• [TEXTO PARA ANALIZAR]
_ _ _


            Esto enfada a algunos, claro, que prefieren el discurso incendiario que se gastaba en la oposición a Bauzá. Y lo entiendo porque es un drama para esa izquierda hiper-ideologizada comprobar que tiene más opciones de seguir gobernando cuando abraza de facto el liberalismo económico que cuando se pone bolivariana. Armengol frenando la aprobación de nuevos impuestos ambientales, arrastrando los pies para no aprobar un sindios de ley turística propuesta por sus socios de MES, puede volver a gobernar. Mercedes Garrido impulsando la autovía LLucmajor-Campos desde el Consell de Mallorca está en disposición de recuperar la presidencia de esa institución para el PSIB. Hila en estado catatónico desde hace un año y medio puede volver a ser alcalde. Y en este plan.

_ _ _

• [ÍTEMS LISTADOS]
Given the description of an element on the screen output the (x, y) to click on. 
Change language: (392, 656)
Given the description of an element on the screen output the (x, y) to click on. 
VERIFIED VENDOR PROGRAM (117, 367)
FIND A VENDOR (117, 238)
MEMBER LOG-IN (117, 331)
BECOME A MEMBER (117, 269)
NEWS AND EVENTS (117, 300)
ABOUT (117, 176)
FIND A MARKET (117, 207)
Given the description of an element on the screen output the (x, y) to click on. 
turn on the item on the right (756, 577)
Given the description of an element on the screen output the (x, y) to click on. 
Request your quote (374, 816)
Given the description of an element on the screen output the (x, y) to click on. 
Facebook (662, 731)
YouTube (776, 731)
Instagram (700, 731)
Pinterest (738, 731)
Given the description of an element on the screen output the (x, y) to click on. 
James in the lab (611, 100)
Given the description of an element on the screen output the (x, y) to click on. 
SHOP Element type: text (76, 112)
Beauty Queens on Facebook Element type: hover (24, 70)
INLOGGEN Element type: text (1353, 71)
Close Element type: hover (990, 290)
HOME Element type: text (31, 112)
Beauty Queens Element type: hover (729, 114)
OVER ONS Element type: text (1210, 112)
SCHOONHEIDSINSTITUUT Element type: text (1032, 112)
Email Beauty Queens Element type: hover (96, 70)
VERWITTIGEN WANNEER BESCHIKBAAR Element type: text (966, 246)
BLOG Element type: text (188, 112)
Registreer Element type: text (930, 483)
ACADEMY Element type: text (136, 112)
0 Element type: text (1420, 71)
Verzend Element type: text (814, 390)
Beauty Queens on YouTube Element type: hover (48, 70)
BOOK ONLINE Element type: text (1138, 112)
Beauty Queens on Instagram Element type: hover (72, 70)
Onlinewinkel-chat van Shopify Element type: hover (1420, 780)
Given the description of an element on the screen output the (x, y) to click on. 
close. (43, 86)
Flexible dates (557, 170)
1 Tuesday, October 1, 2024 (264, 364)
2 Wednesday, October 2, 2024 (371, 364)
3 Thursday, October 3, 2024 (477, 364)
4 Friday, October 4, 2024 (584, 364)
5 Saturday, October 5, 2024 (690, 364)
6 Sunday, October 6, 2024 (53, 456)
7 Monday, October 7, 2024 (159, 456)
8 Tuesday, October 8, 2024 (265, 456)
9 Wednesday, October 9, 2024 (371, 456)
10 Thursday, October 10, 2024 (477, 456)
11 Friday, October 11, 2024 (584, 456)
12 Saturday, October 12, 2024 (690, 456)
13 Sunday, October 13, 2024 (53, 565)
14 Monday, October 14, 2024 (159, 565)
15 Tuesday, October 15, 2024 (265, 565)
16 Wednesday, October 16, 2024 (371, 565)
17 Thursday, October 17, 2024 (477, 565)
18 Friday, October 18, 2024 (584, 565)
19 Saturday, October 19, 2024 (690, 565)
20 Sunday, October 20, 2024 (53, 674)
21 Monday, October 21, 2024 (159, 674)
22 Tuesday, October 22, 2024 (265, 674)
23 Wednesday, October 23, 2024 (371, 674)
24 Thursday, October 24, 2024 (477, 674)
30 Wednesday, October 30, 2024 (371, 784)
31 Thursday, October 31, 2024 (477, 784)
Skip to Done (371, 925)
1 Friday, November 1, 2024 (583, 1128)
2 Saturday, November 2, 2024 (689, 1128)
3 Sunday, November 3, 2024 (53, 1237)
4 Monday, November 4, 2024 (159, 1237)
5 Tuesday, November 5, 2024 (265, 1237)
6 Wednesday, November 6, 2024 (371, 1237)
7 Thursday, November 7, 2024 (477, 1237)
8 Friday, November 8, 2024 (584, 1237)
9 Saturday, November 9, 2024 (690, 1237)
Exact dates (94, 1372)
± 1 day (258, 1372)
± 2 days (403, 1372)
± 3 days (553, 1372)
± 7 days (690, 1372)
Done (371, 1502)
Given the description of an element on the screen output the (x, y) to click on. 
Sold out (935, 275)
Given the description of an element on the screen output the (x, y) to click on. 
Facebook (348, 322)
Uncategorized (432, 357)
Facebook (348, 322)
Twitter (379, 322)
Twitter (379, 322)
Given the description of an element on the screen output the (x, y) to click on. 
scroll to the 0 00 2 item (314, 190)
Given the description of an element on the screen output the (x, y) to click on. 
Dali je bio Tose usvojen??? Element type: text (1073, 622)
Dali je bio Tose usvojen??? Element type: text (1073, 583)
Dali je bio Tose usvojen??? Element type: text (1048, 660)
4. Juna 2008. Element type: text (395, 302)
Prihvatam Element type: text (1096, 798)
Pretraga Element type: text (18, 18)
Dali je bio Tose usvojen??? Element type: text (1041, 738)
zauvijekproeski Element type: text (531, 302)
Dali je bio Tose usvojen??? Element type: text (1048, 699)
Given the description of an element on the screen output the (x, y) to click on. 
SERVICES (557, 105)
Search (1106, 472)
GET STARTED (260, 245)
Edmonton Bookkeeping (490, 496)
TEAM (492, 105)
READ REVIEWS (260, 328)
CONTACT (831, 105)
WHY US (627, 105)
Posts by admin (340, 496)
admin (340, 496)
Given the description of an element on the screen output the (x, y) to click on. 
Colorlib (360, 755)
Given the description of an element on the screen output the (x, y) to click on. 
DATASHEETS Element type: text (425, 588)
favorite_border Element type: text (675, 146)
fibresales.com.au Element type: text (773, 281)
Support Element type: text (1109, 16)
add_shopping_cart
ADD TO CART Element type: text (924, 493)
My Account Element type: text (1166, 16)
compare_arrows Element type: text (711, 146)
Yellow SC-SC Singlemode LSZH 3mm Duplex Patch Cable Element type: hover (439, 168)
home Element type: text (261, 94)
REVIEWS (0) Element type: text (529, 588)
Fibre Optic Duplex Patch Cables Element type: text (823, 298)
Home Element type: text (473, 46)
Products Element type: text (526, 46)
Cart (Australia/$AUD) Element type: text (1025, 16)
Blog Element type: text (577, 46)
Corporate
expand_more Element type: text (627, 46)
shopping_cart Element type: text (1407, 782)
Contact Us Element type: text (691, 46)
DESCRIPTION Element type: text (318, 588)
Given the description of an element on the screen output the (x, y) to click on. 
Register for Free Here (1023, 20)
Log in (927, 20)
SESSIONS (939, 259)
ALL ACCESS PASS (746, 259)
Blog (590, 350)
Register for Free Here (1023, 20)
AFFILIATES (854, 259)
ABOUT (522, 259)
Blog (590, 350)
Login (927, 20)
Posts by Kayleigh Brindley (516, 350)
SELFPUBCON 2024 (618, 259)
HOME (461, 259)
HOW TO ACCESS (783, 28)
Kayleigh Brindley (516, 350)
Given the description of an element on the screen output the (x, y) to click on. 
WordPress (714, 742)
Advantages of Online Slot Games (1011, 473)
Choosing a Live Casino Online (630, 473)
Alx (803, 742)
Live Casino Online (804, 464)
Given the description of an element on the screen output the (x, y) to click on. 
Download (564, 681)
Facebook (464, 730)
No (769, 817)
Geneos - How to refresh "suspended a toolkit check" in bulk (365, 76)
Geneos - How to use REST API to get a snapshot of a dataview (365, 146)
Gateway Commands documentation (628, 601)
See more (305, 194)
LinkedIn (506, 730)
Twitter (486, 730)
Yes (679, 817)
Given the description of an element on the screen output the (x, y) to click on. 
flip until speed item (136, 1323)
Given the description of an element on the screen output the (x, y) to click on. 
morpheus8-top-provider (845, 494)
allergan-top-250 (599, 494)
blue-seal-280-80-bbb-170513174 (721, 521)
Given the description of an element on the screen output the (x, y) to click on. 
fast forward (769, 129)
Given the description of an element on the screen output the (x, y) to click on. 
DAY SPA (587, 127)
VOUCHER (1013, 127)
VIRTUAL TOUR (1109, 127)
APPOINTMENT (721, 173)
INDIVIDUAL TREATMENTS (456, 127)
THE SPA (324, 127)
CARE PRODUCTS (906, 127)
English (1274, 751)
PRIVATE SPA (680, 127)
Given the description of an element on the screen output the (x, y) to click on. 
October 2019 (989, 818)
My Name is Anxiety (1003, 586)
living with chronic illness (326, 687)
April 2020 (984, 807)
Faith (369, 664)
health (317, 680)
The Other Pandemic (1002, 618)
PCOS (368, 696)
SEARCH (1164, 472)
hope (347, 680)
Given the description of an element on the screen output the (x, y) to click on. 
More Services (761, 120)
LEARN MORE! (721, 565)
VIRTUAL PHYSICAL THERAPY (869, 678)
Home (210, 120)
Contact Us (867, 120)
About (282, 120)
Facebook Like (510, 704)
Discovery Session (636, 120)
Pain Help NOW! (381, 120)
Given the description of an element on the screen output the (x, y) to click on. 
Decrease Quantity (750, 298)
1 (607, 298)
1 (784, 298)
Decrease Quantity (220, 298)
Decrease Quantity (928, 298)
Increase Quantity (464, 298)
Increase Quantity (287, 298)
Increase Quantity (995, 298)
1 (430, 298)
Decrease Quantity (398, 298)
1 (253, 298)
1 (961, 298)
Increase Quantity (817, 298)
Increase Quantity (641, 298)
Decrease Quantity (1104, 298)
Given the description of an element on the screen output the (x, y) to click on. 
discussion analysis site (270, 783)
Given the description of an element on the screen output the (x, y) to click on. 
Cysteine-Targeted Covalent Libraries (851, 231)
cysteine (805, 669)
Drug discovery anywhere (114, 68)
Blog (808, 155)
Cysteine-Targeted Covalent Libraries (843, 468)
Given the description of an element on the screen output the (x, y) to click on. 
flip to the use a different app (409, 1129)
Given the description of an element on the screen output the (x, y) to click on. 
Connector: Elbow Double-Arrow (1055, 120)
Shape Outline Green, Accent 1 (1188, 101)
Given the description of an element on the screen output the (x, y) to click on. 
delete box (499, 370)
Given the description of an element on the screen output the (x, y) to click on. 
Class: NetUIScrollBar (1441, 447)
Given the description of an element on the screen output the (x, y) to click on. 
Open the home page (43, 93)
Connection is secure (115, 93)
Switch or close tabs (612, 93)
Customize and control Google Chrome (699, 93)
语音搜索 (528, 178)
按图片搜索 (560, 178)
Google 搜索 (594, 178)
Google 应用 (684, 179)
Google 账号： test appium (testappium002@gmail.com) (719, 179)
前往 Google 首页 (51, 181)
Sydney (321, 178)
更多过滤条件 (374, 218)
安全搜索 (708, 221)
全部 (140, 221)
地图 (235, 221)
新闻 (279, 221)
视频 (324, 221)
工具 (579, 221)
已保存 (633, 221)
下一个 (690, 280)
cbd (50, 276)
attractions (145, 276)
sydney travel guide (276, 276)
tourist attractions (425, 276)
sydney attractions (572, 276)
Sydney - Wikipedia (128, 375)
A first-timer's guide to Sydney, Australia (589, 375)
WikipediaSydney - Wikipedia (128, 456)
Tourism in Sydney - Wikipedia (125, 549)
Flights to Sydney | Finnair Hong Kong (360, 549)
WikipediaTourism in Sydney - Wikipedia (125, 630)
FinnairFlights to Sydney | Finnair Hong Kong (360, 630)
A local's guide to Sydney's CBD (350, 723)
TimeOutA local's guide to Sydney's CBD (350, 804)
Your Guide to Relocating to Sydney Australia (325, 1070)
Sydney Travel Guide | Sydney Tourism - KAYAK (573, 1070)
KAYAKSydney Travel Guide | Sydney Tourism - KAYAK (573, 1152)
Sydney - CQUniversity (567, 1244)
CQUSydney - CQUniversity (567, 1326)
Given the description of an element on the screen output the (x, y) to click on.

_ _ _

• [TAREAS]
1. Según el texto, ¿desde qué institución impulsa Mercedes Garrido la autovía?
2. Por favor, copia el texto desde "Esto enfada a" hasta "en este plan.", ambos incluidos, y sustituye "alcalde" por "concejal".
Los ítems de la lista no tienen relación con el texto.

• [RESPUESTAS]
1. Desde el Consell de Mallorca.

2.
Esto enfada a algunos, claro, que prefieren el discurso incendiario que se gastaba en la oposición a Bauzá. Y lo entiendo porque es un drama para esa izquierda hiper-ideologizada comprobar que tiene más opciones de seguir gobernando cuando abraza de facto el liberalismo económico que cuando se pone bolivariana. Armengol frenando la aprobación de nuevos impuestos ambientales, arrastrando los pies para no aprobar un sindios de ley turística propuesta por sus socios de MES, puede volver a gobernar. Mercedes Garrido impulsando la autovía LLucmajor-Campos desde el Consell de Mallorca está en disposición de recuperar la presidencia de esa institución para el PSIB. Hila en estado catatónico desde hace un año y medio puede volver a ser concejal. Y en este plan.